Monday’s mega-cap selling crossed the Pacific and hit Asia hard before rolling into Europe and U.S. pre-market futures. South Korea’s Kospi reversed from early gains and crashed nearly 10%. European chip stocks led their markets lower. Nasdaq-100 futures are leading the pre-market decline with the S&P 500 and Dow following.
The selling jumped continents in less than 12 hours. When that happens the market is not reacting to one headline. It is repricing the entire trade.
September E-mini S&P 500 Index futures are sharply lower in overnight trading. The market crossed to the weakside of the short-term retracement zone at 7493.00 to 7540.50 earlier in the session, triggering the sell-off. This zone is new resistance.
The next key level to watch is the 50-day moving average at 7420.50. We could see a technical bounce on the first test of this indicator, but a failure could fuel a fresh round of selling pressure with the next target, the main swing bottom at 7292.25.
Taking out 7292.25 will reaffirm the downtrend.

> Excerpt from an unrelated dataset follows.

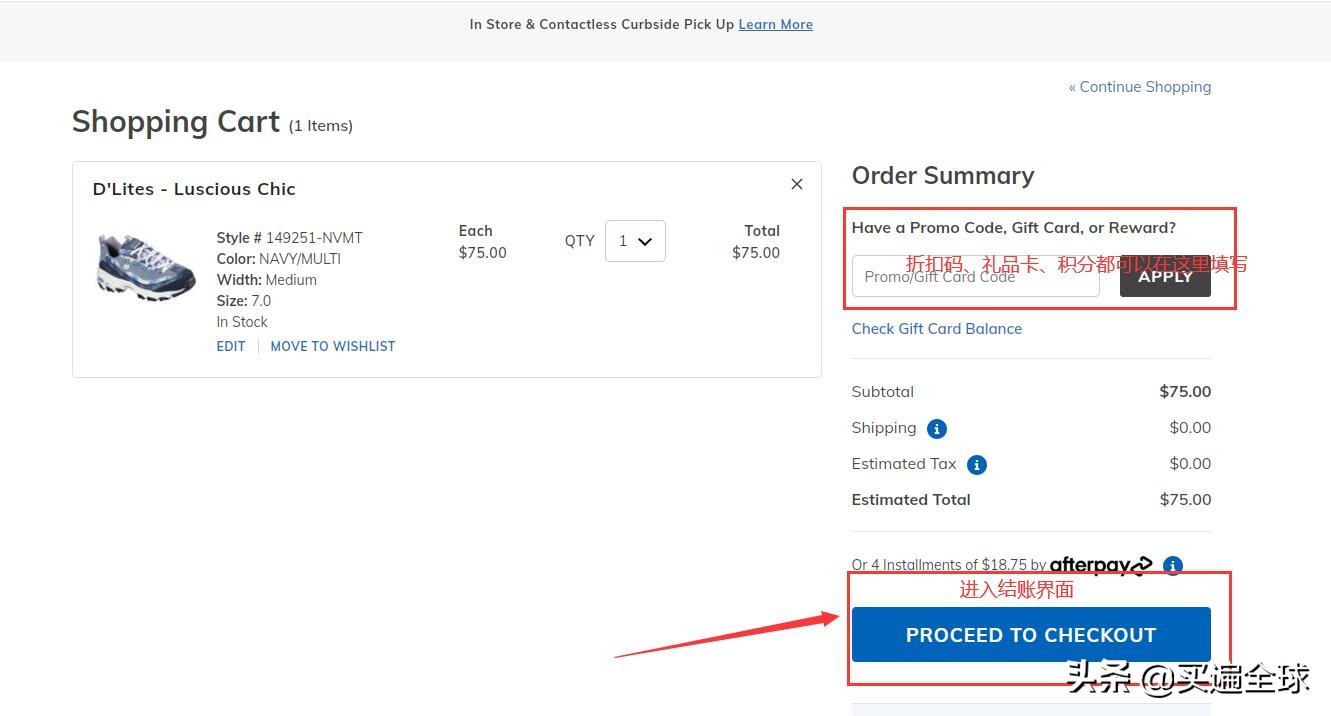The image size is (1331, 716).
Task: Select MOVE TO WISHLIST
Action: (333, 346)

This could bring in even more sellers. It will also put on the radar the target cluster formed by the 200-day moving average at 7049.44 to 7047.75.
On the upside, overtaking the short-term Fibonacci level at 7540.50 will put the index in a strong position once again.

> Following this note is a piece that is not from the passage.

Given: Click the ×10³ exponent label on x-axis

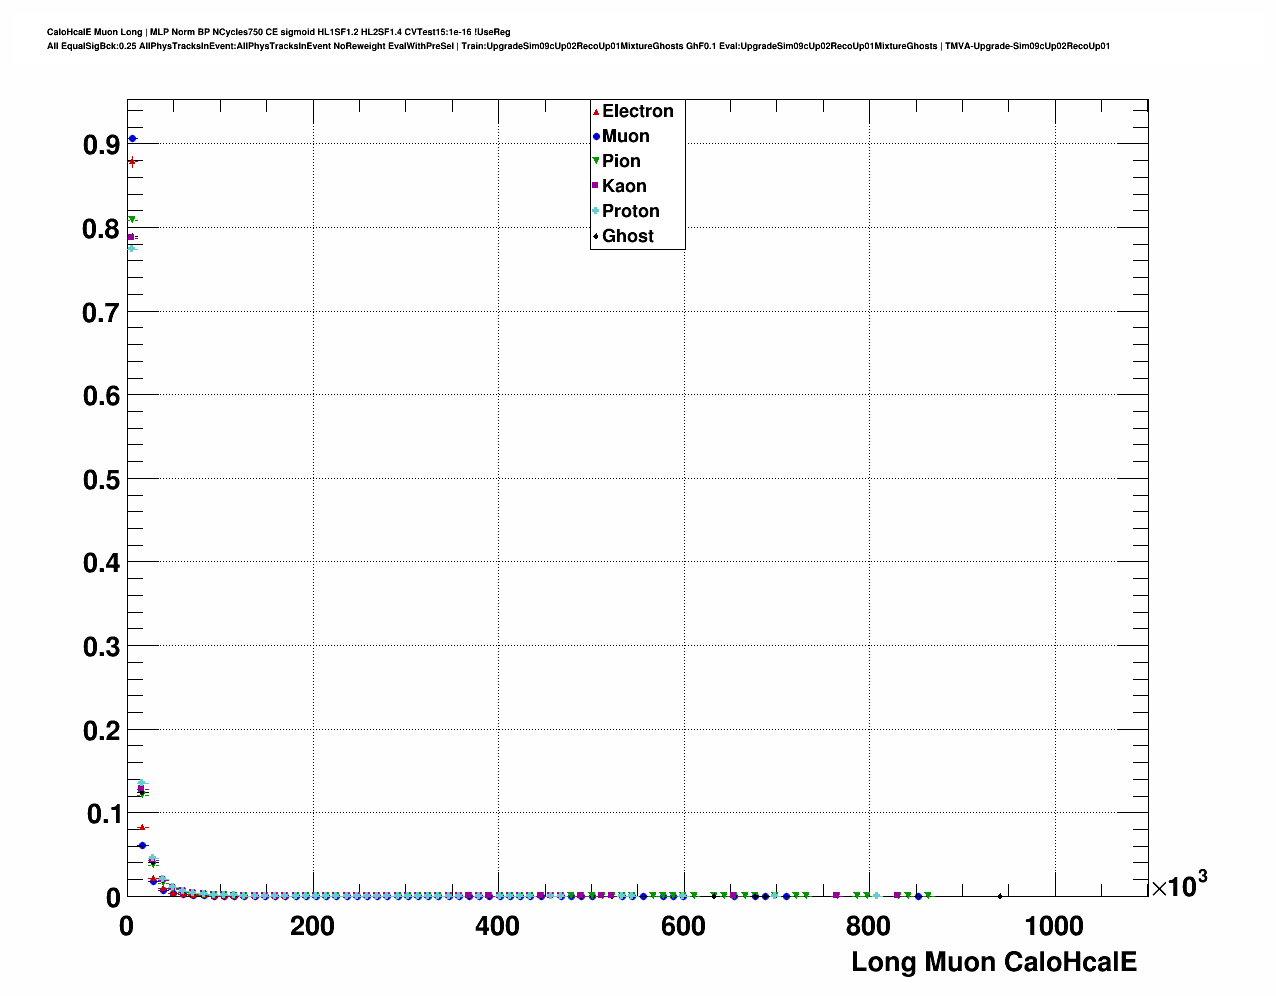Looking at the screenshot, I should tap(1178, 885).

Trader reaction to the 50-day MA should set the tone on Tuesday.
September E-mini Nasdaq-100 Index futures are under pressure in Tuesday’s pre-market session. Crossing to the weakside of a Fibonacci level at 30111.50 shifted momentum to the downside. A move through the 50% level at 29806.00 will make 30975.50 a secondary lower top and could trigger an acceleration to the downside with the 50-day moving average at 29042.18 the next target.
Watch for a technical bounce on the first test of the 50-day MA. If it fails, however, the selling pressure could extend into the main bottom at 28512.00. A trade through this level will reaffirm the downtrend. This is another potential trigger point for an acceleration into the retracement zone at 27142.25 to 26208.25. Inside this zone is the 200-day moving average at 26493.06. This area is a value zone, which means it’s likely to attract buyers when tested.

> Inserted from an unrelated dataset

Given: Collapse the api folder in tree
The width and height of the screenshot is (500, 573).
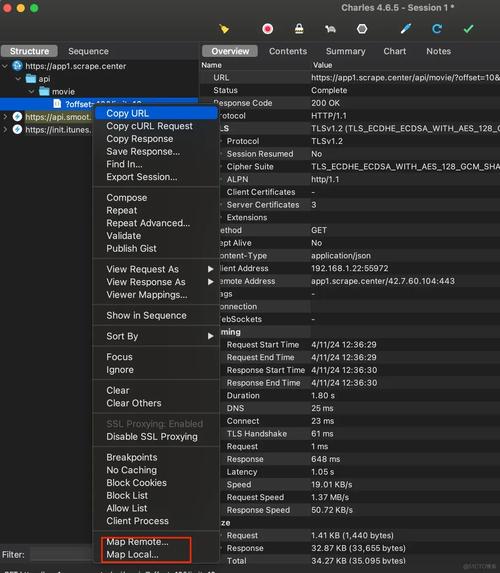Looking at the screenshot, I should click(18, 79).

On the upside, overtaking 30111.50 could shift momentum back to the upside.
September E-mini Dow Jones Industrial Average futures are also weak. The short-term range is 50107 to 52734, which makes its 50% to 61.8% zone at 51421 to 51111, its first downside target area. Buyers could step in on the first test. If it fails to hold then look for the selling to extend into the 50-day moving average at 50517.00. This is the last potential support before the main swing bottom at 50107.
Overtaking 52305, will shift momentum back to the upside.
South Korea’s Kospi opened higher Tuesday and then fell nearly 10%. The index started the session with gains before sellers overwhelmed every bid on the board. A reversal that violent in a market that sits at the center of the global chip supply chain tells you the money leaving tech is not orderly. It is forced.
European chip and tech names followed the same direction. Semiconductor stocks took the heaviest selling across the continent. The damage from Monday’s U.S. session spread into every market that trades the AI theme and none of them found a floor overnight.
Alphabet sold off hard Monday after reports that key AI researchers left for competitors. Amazon and Meta posted steep losses alongside it. The Nasdaq and S&P 500 finished lower while the Dow held gains on the back of Caterpillar and other industrial names.
Monday’s rotation from mega-cap growth into traditional sectors was a U.S. story. By Tuesday morning it was a global one. The AI spending concerns that hit Alphabet, Amazon, and Meta carried straight into the Kospi and European chip names without losing any momentum overnight.
Crude fell after reports of further progress between the U.S. and Iran. The U.S. Treasury authorized Iranian oil sales through August, adding supply pressure on top of the 60-day framework. Lower crude helps the inflation picture ahead of this week’s data but the market is not trading off oil Tuesday morning. It is trading off the tech rout and the Kospi crash.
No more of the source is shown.